Understanding the Prime Minister better
I write regarding a letter to the editor about Talalei Pauga.
The letter writer is correct when you say a lot educated people of Samoa and around the world support this guy.
I would say though that there is a different perspective between people who live with the PM in Samoa, and those who are on the outside looking in.
I’m sorry but I’m not questioning the validity of opinions of Samoans abroad, but there is a difference when you live life in Samoa compared to when you live in Sydney or Dunedin or wherever.
Samoans who have moved back to Samoa now can see what the PM means when he says things. He’s a politician, and a Samoan one at that, so as he often repeats (this is him giving hints directly), that you have to understand life and humor and tough times here in order to understand what people say when they say things in response to things that happen.

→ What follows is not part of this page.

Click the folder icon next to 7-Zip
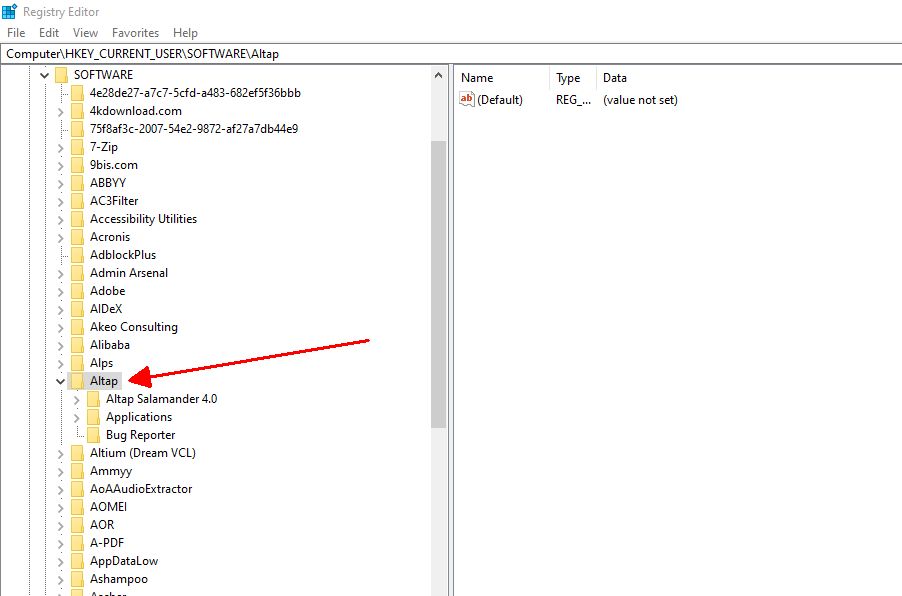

You’re listening and learning from one of the smartest and most astute politicians the Pacific has ever seen, it’s too bad the Samoan cleverness is above most people’s comprehension.
When he said what he said about those matai of that village, did he mean to shame them? Yes, he did, but you know what else? It made those matai think about their actions in context of their role and the responsibilities accorded them.
Are they above the law to take matters into their own hands when there is the law that can be called upon to help settle a dispute?
Absolutely there is, but no they chose to take matters into their own hands despite knowing that what they were doing was wrong?
Should not derision be heaped upon the willfully and ignorant and their blatant actions?
The derision is well targeted like sniper from the top of the government building. If you were in Samoa to understand the wider implications of what those matai did in the message they deliver to the rest of the country, then you’d understand the well-intentioned message that was delivered by the PM.
Like one of my Samoan Aucklander friends who now lives here, he admitted that living here in Samoa makes a difference now in understanding the messaging by the PM, you have to read between the lines to understand the real messages. When you don’t live here, you don’t understand because likely you’ll only see and read the English translation of his messages.